Every business runs into cash flow problems at a point in its operation. Sometimes, startups need extra cash to get new clients, or occasionally long-term businesses need an additional hand in managing cash to take on new projects. In that case, there are many finance options available for businesses and invoice factoring is one of them. When signing up for invoice factoring, there are some mistakes that every business should avoid to ditch spending extra time and money.
- Invoice factoring before delivering services
Some businesses try to factor in invoices for services that haven’t been completely delivered yet. This is a common misunderstanding that doing so might lead to getting paid sooner than usual. In reality, it has the opposite effect because the factoring companies end up rejecting these invoices and it ends up delaying the whole process.
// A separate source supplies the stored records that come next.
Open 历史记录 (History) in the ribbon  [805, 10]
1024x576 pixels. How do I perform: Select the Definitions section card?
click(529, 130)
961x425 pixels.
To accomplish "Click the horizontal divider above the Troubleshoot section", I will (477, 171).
To avoid this mistake, make sure all your work is completed.
- Lack of supporting documentation
Now that you want to factor in your completed invoices, it’s important to provide evidence that you have already provided the promised products or services to customers. Documents like contracts, delivery notes, and delivery confirmations are required by most factoring companies. Organise important communication proof with your customers to avoid any last-minute pressure.
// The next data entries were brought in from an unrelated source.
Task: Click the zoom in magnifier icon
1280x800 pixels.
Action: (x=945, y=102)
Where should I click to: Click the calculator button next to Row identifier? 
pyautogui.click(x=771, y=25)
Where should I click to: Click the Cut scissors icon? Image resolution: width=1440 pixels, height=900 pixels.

- Not knowing cash advance limits
Factoring companies typically provide a cash advance of 70-90% of the total invoice value. The amount of cash advance fluctuates depending on the specific factoring company. Understand the advance rate of the factoring company you are working for and plan your cash flow accordingly.
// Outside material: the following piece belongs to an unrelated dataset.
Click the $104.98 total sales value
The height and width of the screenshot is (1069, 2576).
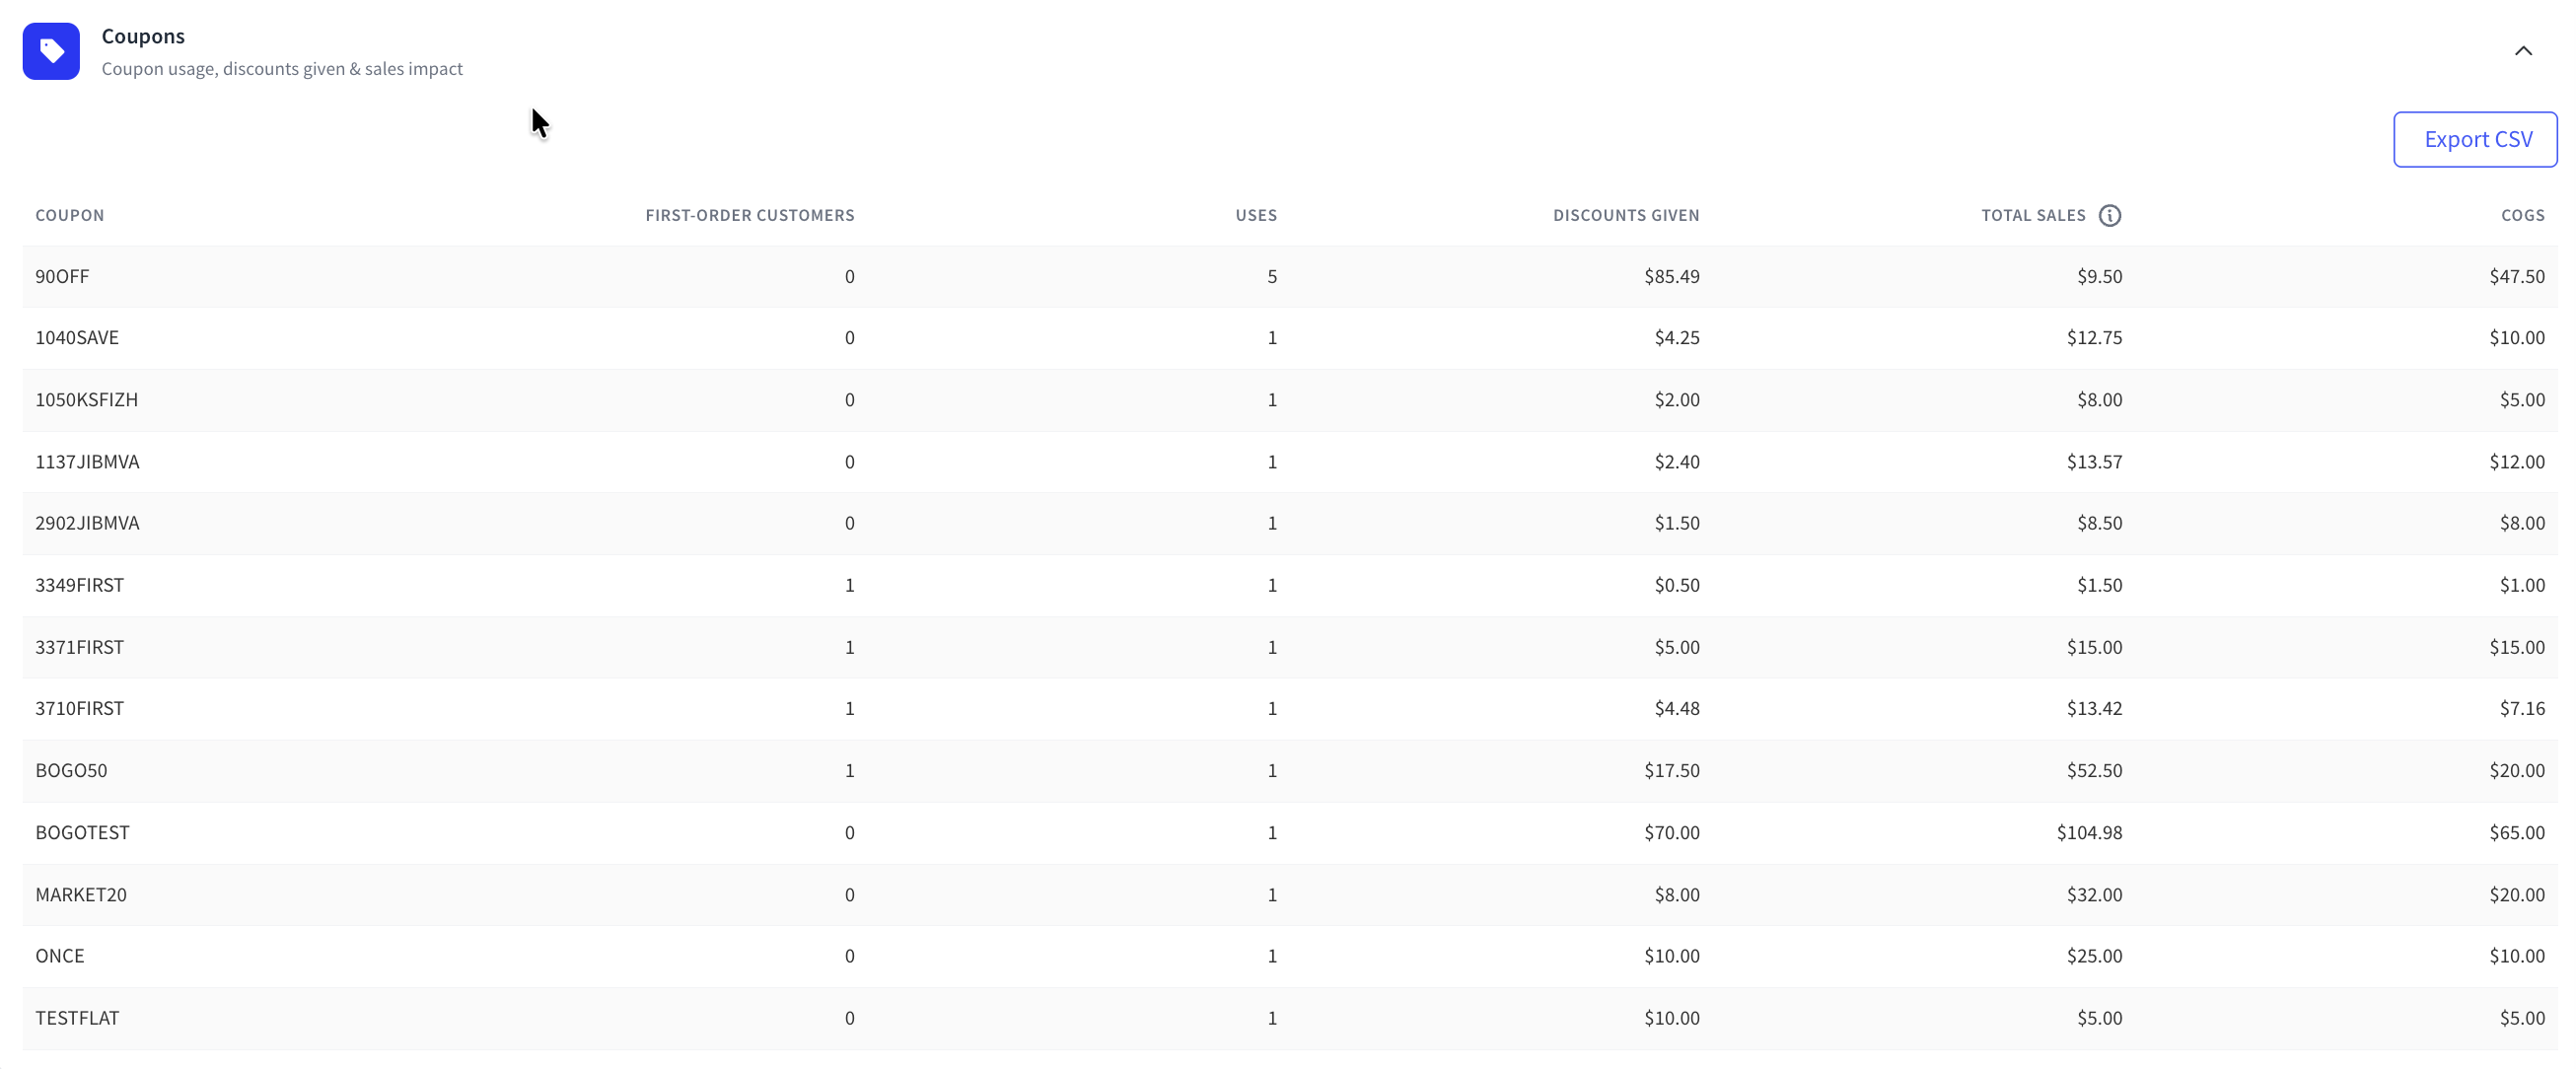[2089, 832]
- Overlooking the impact on customer relationship
In the case of invoice factoring, the unpaid invoice collections are handled by the factoring companies directly. This impacts your customer relationship depending on how the factoring company deals with its customers. So, choose a factoring company that professionally deals with your customers to avoid losing your customer’s trust.
- Factoring a low volume of invoices
Factoring a small number of invoices often isn’t cost-efficient because of the factoring rate and additional fee. This reduces the cash benefit you receive from factoring. If you have a low volume of invoices, you need to analyse whether factoring them makes financial sense or not. Also, communicate it with your factoring company and look for companies that offer flexible plans for businesses with a small number of invoices.
- Lack of research on factoring companies
The financing market in the UK is huge, and not all the factoring companies offer the same terms, factor rates, cash advance, and services. Choosing one factoring company without proper research could possibly rob you of better terms and low factor rates. Look for invoice factoring companies that are the experts in your business industry. Review their previous client experiences, and testimonials and compare factor rates before signing up.
- Not negotiating factoring fee
Factoring fee varies with each factoring company, and some businesses make the mistake of accepting the first offer without negotiating. There is nothing wrong with negotiating for lower rates or communicating your needs so always do so. Many factoring companies are willing to provide better terms when negotiated with.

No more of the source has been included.